__YOUR TASK__
Take the line with "This screenshot has width=421, height=237." as the first and the last line of the data as the end. Write out both and every line between exactly, except pictures.

(Extracted data entries)
>>>

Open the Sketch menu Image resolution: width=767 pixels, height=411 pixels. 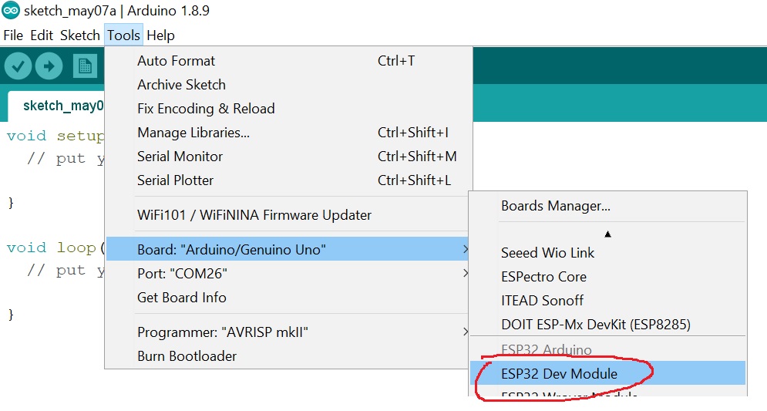pos(79,35)
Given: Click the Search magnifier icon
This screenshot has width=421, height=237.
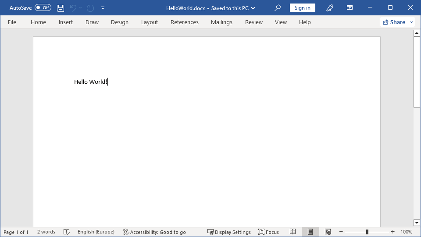Looking at the screenshot, I should (277, 8).
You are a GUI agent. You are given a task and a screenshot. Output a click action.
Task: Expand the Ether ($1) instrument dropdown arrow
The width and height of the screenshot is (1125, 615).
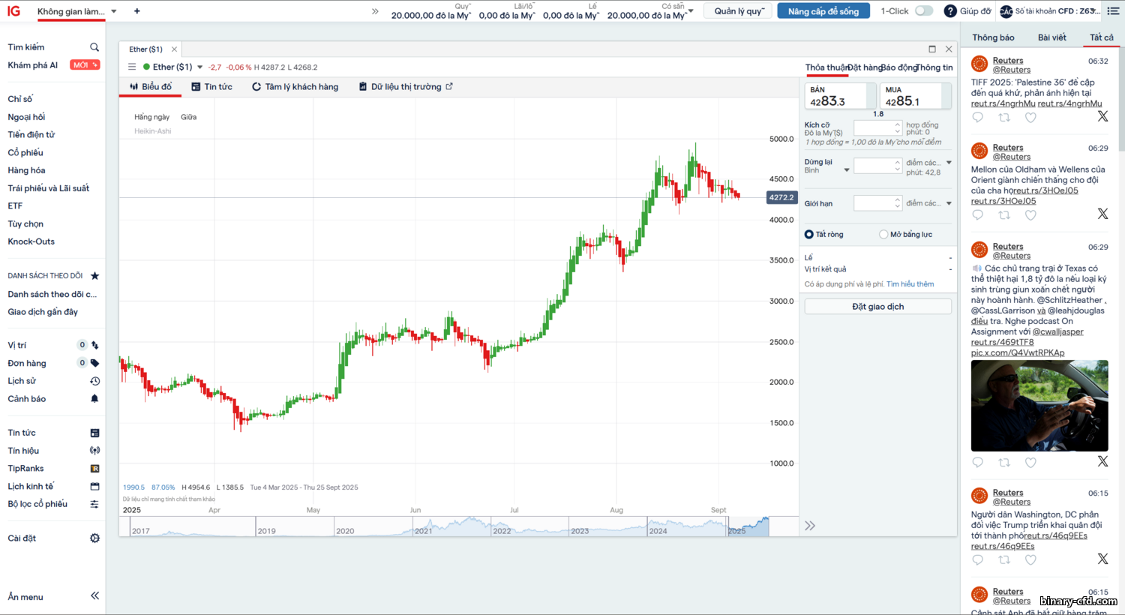200,68
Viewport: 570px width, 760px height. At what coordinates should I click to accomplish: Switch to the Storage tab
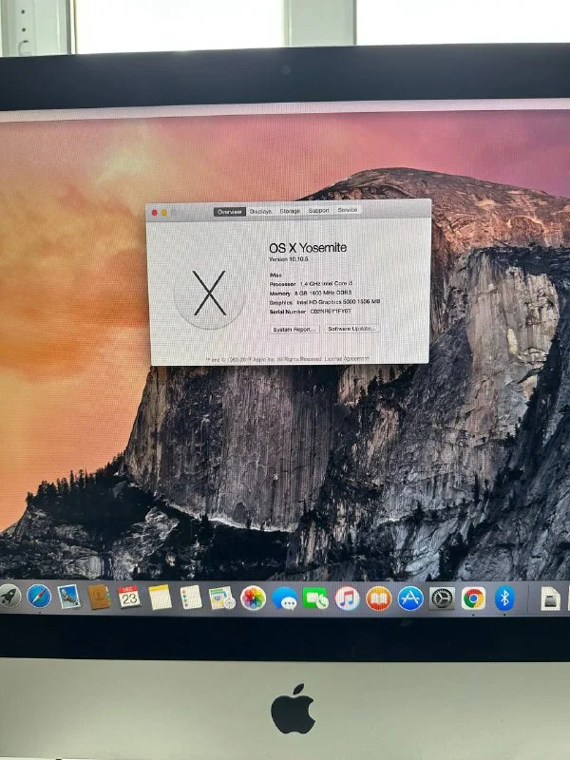290,211
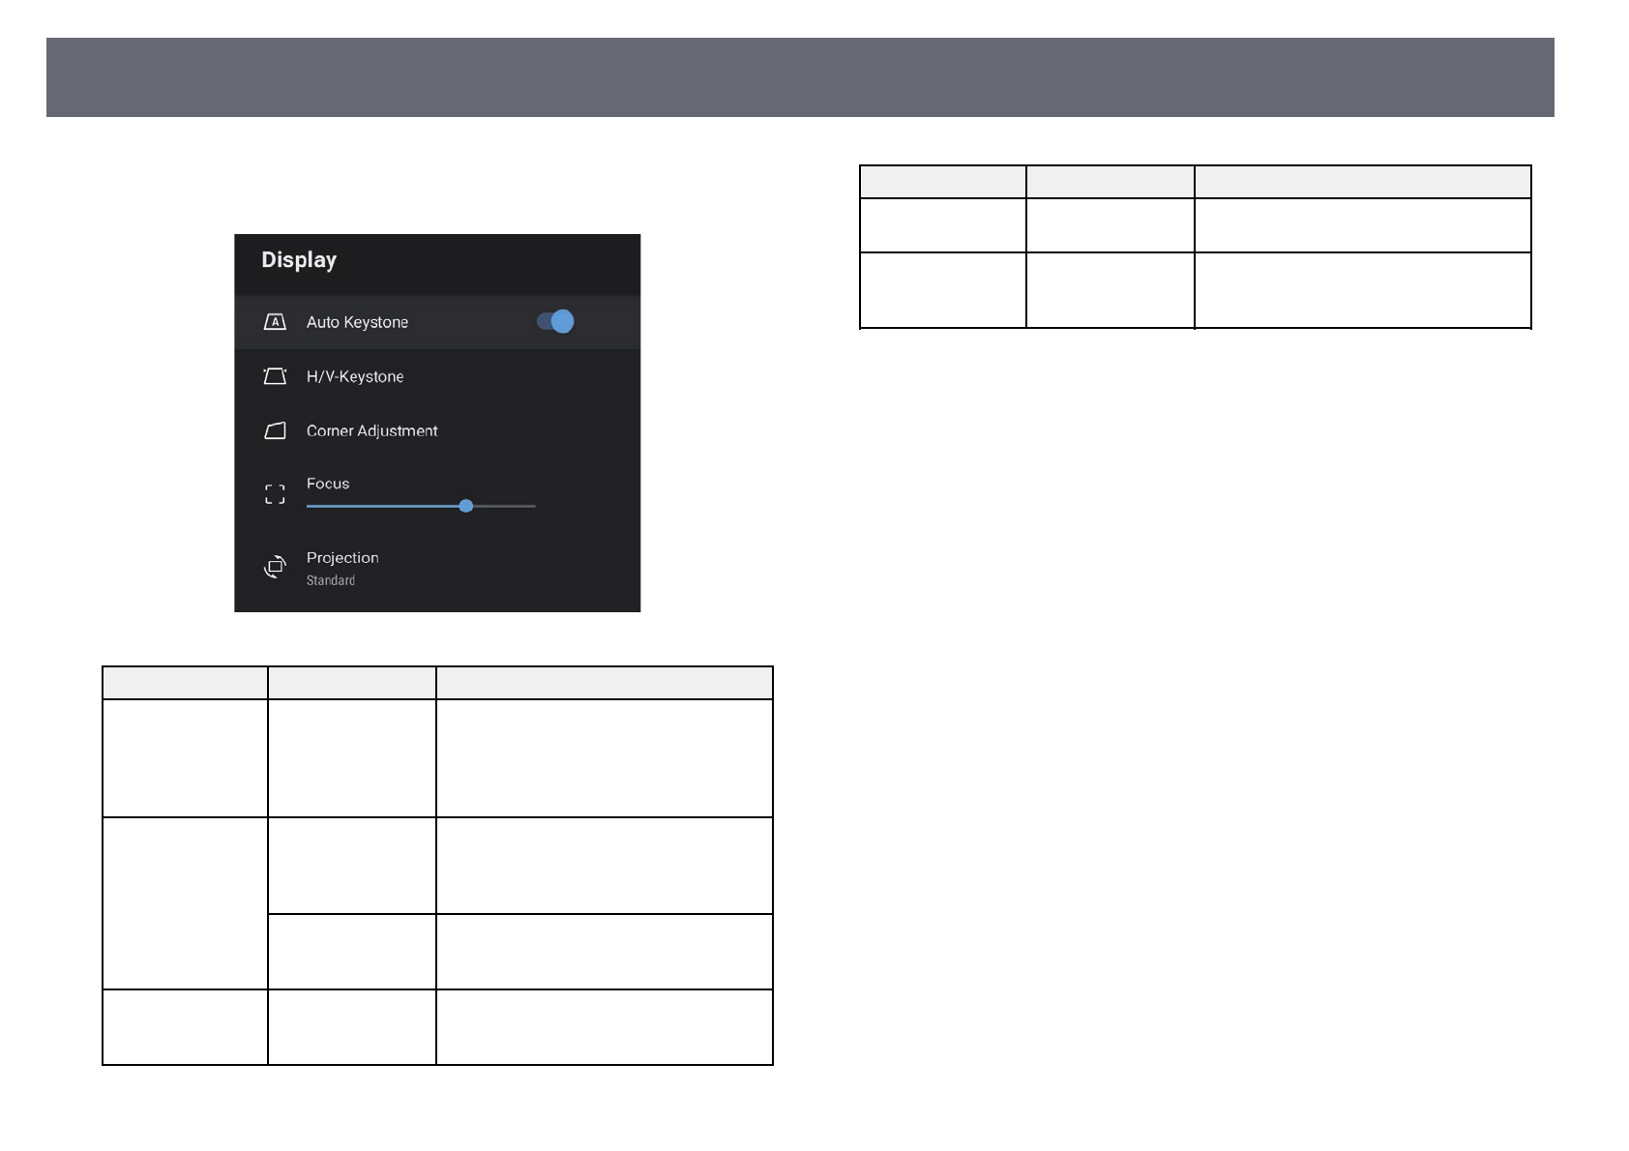Screen dimensions: 1629x1151
Task: Click the Focus slider handle
Action: (x=466, y=506)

<<<

__SOLUTION TO THE PROBLEM__
This screenshot has width=421, height=237.
Looking at the screenshot, I should (277, 8).
You are a GUI agent. You are given a task and a screenshot. Output a click action.
Task: Expand the Ether ($1) instrument dropdown arrow
The width and height of the screenshot is (1125, 615).
200,68
Viewport: 570px width, 760px height. At what coordinates should I click to accomplish: Switch to the Storage tab
290,211
Screen dimensions: 1629x1151
Task: Click the Focus slider handle
Action: (x=466, y=506)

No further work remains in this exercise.